Records contained in a dataset:
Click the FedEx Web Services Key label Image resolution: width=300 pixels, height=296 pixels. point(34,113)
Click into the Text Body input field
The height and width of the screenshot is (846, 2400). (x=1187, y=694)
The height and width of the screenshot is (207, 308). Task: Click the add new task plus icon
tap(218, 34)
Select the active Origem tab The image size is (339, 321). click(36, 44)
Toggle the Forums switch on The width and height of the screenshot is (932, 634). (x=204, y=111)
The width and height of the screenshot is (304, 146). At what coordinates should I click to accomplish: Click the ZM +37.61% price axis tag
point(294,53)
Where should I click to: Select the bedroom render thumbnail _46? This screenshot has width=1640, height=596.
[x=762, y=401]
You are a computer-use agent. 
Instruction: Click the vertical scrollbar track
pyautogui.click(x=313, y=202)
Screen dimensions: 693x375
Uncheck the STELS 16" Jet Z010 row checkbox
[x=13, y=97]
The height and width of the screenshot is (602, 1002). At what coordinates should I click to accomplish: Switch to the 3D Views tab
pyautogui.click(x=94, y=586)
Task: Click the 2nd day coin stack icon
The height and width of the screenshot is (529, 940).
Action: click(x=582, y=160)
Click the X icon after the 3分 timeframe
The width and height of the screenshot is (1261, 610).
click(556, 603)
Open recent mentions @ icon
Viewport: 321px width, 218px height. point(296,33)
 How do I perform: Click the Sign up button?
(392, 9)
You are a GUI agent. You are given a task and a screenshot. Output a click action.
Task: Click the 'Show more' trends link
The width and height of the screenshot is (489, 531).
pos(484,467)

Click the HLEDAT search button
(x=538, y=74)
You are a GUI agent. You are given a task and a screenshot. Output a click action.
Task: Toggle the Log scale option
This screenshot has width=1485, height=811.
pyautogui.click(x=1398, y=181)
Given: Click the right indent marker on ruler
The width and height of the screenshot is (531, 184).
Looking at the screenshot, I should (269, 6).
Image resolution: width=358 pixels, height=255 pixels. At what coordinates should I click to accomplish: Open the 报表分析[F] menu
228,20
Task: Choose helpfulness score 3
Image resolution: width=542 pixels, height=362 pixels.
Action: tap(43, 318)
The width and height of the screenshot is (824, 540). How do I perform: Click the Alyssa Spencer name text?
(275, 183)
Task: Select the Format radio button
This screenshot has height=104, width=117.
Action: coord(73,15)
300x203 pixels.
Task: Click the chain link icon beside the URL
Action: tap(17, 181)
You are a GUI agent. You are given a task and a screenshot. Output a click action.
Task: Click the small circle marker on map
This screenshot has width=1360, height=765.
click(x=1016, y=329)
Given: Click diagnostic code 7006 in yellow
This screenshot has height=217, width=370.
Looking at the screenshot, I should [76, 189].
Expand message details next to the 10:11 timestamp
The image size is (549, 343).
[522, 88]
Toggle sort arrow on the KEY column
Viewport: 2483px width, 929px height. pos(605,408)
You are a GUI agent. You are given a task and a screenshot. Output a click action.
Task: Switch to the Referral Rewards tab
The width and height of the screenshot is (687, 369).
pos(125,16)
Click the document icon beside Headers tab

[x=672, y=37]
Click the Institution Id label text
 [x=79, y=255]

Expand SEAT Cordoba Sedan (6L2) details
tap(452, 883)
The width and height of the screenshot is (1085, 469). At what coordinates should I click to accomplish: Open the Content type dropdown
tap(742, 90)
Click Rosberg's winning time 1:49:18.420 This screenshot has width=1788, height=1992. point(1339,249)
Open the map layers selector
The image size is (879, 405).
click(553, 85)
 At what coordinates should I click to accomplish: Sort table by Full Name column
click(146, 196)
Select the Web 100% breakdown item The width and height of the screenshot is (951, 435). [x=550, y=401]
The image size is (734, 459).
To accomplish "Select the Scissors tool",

== Your objective ==
Pull out each line of the records above that includes the string "details", and copy those lines in full.

== Correct output ==
Expand message details next to the 10:11 timestamp
Expand SEAT Cordoba Sedan (6L2) details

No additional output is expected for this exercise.